(PROBLEM STATEMENT): Transcribe the lines from the start of the data below through the line with "Công nghệ - Xe (31, 19)", word for word and nothing more.

(MATERIAL PROVIDED):
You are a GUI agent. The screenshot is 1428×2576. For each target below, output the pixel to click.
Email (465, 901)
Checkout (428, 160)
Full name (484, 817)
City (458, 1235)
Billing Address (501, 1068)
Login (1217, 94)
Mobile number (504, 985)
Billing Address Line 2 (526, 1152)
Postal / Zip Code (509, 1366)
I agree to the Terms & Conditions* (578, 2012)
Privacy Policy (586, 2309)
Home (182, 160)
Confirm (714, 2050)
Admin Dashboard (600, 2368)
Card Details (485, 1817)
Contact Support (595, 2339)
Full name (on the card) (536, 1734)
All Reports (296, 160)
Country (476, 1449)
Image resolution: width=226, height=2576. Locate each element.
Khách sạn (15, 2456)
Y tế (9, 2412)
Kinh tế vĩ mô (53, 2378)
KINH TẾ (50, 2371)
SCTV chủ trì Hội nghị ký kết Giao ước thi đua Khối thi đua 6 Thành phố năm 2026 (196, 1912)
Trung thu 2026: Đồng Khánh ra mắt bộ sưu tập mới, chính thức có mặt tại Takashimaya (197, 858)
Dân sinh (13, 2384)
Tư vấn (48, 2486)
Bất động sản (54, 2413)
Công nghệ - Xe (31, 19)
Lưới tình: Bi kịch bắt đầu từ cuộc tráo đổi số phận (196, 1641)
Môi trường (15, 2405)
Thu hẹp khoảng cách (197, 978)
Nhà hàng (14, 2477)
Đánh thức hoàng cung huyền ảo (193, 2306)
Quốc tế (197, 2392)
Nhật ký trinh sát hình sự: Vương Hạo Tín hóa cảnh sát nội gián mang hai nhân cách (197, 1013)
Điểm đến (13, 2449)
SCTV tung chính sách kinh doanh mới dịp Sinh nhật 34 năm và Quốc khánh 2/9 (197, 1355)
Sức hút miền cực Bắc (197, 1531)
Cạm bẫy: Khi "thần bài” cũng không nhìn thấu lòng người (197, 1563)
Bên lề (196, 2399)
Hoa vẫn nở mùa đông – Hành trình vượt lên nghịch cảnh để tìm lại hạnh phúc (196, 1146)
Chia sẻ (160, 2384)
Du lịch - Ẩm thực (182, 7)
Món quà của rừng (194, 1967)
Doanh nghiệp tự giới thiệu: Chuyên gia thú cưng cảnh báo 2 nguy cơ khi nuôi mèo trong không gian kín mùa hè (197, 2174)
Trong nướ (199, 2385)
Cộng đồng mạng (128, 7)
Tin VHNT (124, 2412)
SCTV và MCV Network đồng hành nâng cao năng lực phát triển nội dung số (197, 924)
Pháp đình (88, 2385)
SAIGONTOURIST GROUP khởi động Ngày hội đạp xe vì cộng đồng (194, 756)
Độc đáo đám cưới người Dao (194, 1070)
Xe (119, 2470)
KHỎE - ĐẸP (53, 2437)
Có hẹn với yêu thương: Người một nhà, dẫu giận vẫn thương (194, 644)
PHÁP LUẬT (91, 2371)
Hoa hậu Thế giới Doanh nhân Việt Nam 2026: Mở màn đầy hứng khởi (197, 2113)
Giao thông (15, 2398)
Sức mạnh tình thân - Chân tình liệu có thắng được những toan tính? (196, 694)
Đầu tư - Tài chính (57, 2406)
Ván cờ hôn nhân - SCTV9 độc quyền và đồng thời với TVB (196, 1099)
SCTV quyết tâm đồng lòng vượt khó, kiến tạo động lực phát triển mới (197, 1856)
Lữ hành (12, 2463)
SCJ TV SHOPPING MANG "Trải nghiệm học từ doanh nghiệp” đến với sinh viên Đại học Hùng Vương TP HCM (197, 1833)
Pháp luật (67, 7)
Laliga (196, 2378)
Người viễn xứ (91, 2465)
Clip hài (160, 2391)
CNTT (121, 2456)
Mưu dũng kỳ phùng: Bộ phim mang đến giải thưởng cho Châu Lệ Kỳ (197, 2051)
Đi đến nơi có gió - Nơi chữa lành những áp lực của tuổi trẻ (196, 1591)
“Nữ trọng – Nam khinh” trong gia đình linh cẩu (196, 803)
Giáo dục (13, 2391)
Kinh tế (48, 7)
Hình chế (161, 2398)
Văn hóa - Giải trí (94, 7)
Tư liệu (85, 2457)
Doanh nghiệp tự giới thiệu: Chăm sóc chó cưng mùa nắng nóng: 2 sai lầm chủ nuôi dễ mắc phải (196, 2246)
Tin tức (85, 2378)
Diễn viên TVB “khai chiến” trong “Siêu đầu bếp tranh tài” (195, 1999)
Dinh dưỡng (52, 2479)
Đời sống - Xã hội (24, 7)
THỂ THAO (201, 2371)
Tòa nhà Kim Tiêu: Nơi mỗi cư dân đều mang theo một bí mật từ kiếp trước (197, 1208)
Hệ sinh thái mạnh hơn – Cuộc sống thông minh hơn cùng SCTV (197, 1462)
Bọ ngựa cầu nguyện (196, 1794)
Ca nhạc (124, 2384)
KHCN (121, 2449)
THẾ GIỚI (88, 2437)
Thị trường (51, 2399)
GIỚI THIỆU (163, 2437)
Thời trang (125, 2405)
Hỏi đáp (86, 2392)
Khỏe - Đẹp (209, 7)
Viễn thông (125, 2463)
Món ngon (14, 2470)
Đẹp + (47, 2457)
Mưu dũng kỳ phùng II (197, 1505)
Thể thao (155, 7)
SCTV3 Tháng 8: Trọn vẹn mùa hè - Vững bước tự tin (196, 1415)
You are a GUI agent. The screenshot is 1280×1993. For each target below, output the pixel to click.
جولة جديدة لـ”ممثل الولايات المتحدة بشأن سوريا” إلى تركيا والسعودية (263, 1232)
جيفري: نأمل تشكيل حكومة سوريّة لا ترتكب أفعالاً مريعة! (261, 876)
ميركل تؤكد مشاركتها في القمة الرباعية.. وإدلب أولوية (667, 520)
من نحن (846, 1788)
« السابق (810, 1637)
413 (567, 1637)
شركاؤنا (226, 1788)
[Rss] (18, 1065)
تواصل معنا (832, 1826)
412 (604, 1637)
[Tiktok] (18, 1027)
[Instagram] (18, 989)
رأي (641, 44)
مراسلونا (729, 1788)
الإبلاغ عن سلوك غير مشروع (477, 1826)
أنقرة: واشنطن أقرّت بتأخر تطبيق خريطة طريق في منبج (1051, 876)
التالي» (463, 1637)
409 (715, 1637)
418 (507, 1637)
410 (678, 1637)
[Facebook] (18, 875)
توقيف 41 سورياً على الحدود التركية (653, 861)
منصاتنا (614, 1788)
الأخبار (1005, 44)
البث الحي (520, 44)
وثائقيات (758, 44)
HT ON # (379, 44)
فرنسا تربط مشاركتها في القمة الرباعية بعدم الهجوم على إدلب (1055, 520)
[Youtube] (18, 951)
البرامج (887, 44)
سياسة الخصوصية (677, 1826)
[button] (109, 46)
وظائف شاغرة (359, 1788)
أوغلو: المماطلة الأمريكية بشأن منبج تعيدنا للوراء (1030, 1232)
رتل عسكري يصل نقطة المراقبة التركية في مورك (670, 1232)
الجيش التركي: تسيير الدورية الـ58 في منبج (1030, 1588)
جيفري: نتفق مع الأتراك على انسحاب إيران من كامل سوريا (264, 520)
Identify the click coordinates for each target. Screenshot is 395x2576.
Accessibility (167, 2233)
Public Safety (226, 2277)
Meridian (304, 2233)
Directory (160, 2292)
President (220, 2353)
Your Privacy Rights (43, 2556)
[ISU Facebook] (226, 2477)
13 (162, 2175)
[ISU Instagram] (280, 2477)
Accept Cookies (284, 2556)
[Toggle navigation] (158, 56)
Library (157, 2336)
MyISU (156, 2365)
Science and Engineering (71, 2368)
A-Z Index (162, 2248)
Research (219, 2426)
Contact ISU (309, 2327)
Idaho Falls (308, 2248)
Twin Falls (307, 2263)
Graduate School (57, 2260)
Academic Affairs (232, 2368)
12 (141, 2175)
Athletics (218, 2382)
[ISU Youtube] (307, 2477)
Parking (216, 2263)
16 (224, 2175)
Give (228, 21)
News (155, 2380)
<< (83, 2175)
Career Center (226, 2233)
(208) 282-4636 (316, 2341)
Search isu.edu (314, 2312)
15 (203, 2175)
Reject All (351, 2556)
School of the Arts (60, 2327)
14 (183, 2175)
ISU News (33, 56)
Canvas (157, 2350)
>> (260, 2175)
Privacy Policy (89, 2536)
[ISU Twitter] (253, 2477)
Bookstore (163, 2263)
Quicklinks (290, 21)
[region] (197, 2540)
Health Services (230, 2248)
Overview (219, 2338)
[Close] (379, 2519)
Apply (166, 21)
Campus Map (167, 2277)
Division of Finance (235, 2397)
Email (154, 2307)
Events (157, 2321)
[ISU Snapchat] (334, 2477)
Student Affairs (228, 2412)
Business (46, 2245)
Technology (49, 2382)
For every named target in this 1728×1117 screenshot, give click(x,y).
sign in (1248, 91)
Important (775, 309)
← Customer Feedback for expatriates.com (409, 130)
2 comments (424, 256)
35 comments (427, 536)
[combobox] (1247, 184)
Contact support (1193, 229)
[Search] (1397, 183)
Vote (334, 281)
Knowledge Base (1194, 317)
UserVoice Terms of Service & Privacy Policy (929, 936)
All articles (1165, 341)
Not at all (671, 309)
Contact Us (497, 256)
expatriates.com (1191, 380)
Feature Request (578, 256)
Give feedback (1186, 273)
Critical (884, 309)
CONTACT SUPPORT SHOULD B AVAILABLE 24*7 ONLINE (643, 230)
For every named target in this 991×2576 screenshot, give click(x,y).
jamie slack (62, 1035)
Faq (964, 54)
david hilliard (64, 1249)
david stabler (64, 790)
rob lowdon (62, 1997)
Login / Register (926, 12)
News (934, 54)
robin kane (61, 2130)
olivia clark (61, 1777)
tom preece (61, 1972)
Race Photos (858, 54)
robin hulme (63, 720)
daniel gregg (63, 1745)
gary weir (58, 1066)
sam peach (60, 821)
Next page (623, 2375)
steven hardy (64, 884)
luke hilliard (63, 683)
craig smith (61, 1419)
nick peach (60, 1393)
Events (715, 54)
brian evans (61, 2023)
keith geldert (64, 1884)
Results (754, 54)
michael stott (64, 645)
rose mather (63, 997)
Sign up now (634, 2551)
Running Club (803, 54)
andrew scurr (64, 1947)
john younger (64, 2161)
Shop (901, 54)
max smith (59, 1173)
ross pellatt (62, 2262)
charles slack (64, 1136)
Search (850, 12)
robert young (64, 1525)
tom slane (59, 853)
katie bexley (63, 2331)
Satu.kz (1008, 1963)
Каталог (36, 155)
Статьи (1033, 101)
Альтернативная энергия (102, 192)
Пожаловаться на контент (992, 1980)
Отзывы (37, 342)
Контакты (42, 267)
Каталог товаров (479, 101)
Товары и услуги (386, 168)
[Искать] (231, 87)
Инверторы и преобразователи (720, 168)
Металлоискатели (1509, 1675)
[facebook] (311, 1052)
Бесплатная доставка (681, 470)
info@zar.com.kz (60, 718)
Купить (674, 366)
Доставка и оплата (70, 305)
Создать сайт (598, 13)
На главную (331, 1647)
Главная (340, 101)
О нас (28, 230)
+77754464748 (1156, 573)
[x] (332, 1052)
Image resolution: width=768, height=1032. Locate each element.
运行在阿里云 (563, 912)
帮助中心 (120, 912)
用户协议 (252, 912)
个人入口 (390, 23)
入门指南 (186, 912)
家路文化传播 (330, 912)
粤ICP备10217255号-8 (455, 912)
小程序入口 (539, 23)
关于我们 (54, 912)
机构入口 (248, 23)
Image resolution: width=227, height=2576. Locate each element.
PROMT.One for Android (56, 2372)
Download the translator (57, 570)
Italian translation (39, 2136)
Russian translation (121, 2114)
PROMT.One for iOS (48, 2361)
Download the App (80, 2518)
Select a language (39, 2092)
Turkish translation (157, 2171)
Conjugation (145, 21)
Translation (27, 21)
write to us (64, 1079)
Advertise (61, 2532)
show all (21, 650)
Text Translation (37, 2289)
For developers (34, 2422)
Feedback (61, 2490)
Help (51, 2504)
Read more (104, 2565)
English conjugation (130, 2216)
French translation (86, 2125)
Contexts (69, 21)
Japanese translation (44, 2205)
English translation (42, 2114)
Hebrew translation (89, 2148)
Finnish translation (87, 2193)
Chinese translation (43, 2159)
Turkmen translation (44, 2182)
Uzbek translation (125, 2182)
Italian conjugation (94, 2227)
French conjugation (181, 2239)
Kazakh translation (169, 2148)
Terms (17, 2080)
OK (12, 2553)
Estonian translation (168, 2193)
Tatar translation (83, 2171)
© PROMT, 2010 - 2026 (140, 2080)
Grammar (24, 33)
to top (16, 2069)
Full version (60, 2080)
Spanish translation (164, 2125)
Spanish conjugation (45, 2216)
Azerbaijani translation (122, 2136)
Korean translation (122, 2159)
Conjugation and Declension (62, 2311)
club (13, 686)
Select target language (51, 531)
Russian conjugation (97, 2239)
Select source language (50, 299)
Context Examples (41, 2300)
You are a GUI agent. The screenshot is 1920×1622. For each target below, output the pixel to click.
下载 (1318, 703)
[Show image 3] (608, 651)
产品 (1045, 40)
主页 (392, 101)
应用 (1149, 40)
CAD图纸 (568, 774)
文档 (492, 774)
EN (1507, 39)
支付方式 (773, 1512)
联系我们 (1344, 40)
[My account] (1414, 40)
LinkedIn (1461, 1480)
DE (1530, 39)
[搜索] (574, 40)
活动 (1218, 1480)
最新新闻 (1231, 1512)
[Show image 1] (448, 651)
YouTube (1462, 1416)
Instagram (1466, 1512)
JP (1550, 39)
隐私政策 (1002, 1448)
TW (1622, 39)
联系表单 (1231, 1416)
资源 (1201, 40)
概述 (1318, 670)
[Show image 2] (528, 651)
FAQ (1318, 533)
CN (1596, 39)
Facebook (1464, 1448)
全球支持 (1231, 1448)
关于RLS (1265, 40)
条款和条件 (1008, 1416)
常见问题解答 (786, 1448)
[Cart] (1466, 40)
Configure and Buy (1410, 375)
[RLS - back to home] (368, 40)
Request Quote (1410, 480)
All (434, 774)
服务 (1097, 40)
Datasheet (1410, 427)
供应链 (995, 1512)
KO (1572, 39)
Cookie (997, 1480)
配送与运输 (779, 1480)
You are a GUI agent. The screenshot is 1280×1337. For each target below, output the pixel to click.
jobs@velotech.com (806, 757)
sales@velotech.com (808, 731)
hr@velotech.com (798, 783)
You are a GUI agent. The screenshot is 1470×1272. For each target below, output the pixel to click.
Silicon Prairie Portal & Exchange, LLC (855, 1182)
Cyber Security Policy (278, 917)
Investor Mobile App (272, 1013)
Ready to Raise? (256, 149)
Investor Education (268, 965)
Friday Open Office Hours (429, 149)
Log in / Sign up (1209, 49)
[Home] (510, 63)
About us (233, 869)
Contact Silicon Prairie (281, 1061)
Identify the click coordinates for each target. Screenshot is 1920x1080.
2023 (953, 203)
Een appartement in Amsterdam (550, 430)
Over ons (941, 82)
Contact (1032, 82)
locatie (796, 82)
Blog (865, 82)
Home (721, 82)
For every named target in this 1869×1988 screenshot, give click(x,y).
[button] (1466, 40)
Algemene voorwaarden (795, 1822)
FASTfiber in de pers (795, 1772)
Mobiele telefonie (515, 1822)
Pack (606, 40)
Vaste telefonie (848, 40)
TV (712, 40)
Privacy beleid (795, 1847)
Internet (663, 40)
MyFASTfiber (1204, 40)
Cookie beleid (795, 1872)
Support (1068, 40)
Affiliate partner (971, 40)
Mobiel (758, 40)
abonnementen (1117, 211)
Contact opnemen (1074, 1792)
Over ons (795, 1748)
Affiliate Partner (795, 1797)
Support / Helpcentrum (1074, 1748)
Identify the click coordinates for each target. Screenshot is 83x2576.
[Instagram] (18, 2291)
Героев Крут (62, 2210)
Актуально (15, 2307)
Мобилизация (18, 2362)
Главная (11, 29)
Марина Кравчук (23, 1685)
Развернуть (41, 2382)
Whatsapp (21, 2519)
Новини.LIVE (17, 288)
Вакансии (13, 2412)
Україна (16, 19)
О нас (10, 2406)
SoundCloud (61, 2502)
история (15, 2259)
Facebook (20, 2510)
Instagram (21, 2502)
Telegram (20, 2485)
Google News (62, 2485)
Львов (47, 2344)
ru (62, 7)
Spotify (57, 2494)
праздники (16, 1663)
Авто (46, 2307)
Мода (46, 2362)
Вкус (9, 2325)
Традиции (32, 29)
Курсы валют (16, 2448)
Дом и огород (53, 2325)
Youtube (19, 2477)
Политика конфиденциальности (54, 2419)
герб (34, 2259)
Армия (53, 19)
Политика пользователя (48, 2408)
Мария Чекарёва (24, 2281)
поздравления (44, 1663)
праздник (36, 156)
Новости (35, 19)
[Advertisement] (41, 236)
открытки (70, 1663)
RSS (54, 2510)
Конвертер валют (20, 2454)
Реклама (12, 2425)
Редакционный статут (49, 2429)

(ANSWER TO THIS TASK):
You are a GUI agent. The screenshot is 1428×2576. For each target below, output the pixel to click.
Email (465, 901)
Checkout (428, 160)
Full name (484, 817)
City (458, 1235)
Billing Address (501, 1068)
Login (1217, 94)
Mobile number (504, 985)
Billing Address Line 2 (526, 1152)
Postal / Zip Code (509, 1366)
I agree to the Terms & Conditions* (578, 2012)
Privacy Policy (586, 2309)
Home (182, 160)
Confirm (714, 2050)
Admin Dashboard (600, 2368)
Card Details (485, 1817)
Contact Support (595, 2339)
Full name (on the card) (536, 1734)
All Reports (296, 160)
Country (476, 1449)
Image resolution: width=226, height=2576. Locate each element.
Khách sạn (15, 2456)
Y tế (9, 2412)
Kinh tế vĩ mô (53, 2378)
KINH TẾ (50, 2371)
SCTV chủ trì Hội nghị ký kết Giao ước thi đua Khối thi đua 6 Thành phố năm 2026 (196, 1912)
Trung thu 2026: Đồng Khánh ra mắt bộ sưu tập mới, chính thức có mặt tại Takashimaya (197, 858)
Dân sinh (13, 2384)
Tư vấn (48, 2486)
Bất động sản (54, 2413)
Công nghệ - Xe (31, 19)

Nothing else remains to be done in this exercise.